At first instance, Arbitrator Arbus found that the incident failed to meet the definition of "accident" as defined in the SABS.

Arbitrator Arbus referred to the Court of Appeal's decision in Greenhalgh v. ING Halifax Insurance Co. (2004), 72 OR (3d) 338, for the two part test in determining whether or not an incident qualifies as an accident under the SABS; the purpose test and the causation test:

  1. Did the incident arise out of the ordinary and well-known activities to which automobiles are put? (the "Purpose Test"); and
  2. Did the use or operation of the automobile directly cause the injuries and if so, was there an intervening act(s) that resulted in the injuries that cannot be said to be part of the "ordinary course of things"? In other words, can it be said that the use or operation of the vehicle was a "direct cause" of the injuries? (the "Causation Test")

Arbitrator Arbus agreed that the claimant met the "purpose" test as he was driving his van when the heart attack occurred.

However, for the "causation" test, Arbitrator Arbus held that the claimant failed to meet all three prongs of the test.

With respect to the causation test, Arbitrator Arbus noted "Greenhalgh provided three bases or prongs under which the causation could be met," namely the "but for" test, an intervening act, and the dominant feature inquiry.
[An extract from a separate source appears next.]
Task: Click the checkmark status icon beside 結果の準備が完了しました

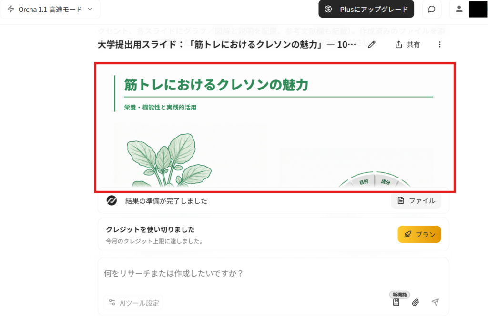Action: pyautogui.click(x=110, y=201)
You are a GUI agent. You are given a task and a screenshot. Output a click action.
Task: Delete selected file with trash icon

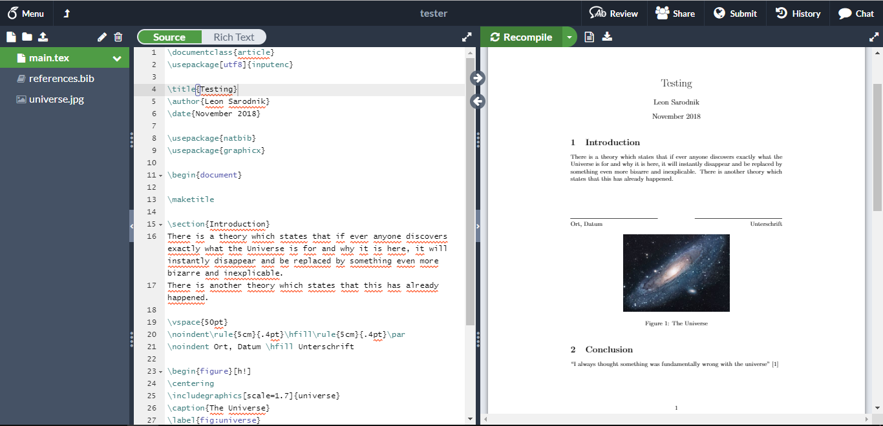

With respect to the "but for" test, the Arbitrator was not "satisfied that the Applicant would satisfy that 'but for' driving his van, CPR would have been available any more quickly than the 14 minutes that it took from the time of the incident for EMS to arrive."

With respect to the "intervening act" test, the Arbitrator found that the heart attack was an intervening act that broke the chain of causation with no later intervening act that brought the use and operation of the van back into play. Accordingly, he found that "the fact that earlier intervention would likely have resulted in a more positive result" was not relevant.

With respect to the "dominant feature" test, the Arbitrator found that the dominant feature was the heart attack, which "was the triggering event. The heart attack caused the crash which led to the vehicle ending up in the ditch."

Accordingly, the Arbitrator found that Mr. Salamone had not been in an accident, as defined in the Schedule.

On Appeal, Director's Delegate Evans disagreed with the Arbitrator's decision and found that Mr. Salamone was involved in an accident as defined by s. 3(1) of the Schedule.

First, Director's Delegate Evans noted that the "dominant feature" inquiry was not required in every case. In any event, Director's Delegate Evans did not believe it was necessary to consider it here given that the "use of the vehicle was not remote or ancillary".

Secondly, he found that the Arbitrator erred in focusing on the heart attack as the "triggering event" that "caused the crash." Director's Delegate Evans noted that causation in that sense was irrelevant in the no-fault system. What was relevant was what caused the impairment:

What is more, the Arbitrator appears to be suggesting that whether an incident is an accident depends on how the majority of the impairments arose. That is the only way I can understand his saying that "the heart attack was the dominant feature of the Applicant's brain injury and impairment. Although it might be a material contribution, this is not sufficient to make any of the other injuries, other than the heart attack, the dominant feature." This is an error, since any impairment directly caused by the use or operation of the vehicle is enough to make the incident an accident, at least with respect to that impairment. That was set out in Downer v. The Personal Insurance Company, 2012 ONCA 302 (CanLII).

Thirdly, Director's Delegate Evans found that Aviva's entire argument with respect to material contribution was wrong, as it was based on a misreading of the case law.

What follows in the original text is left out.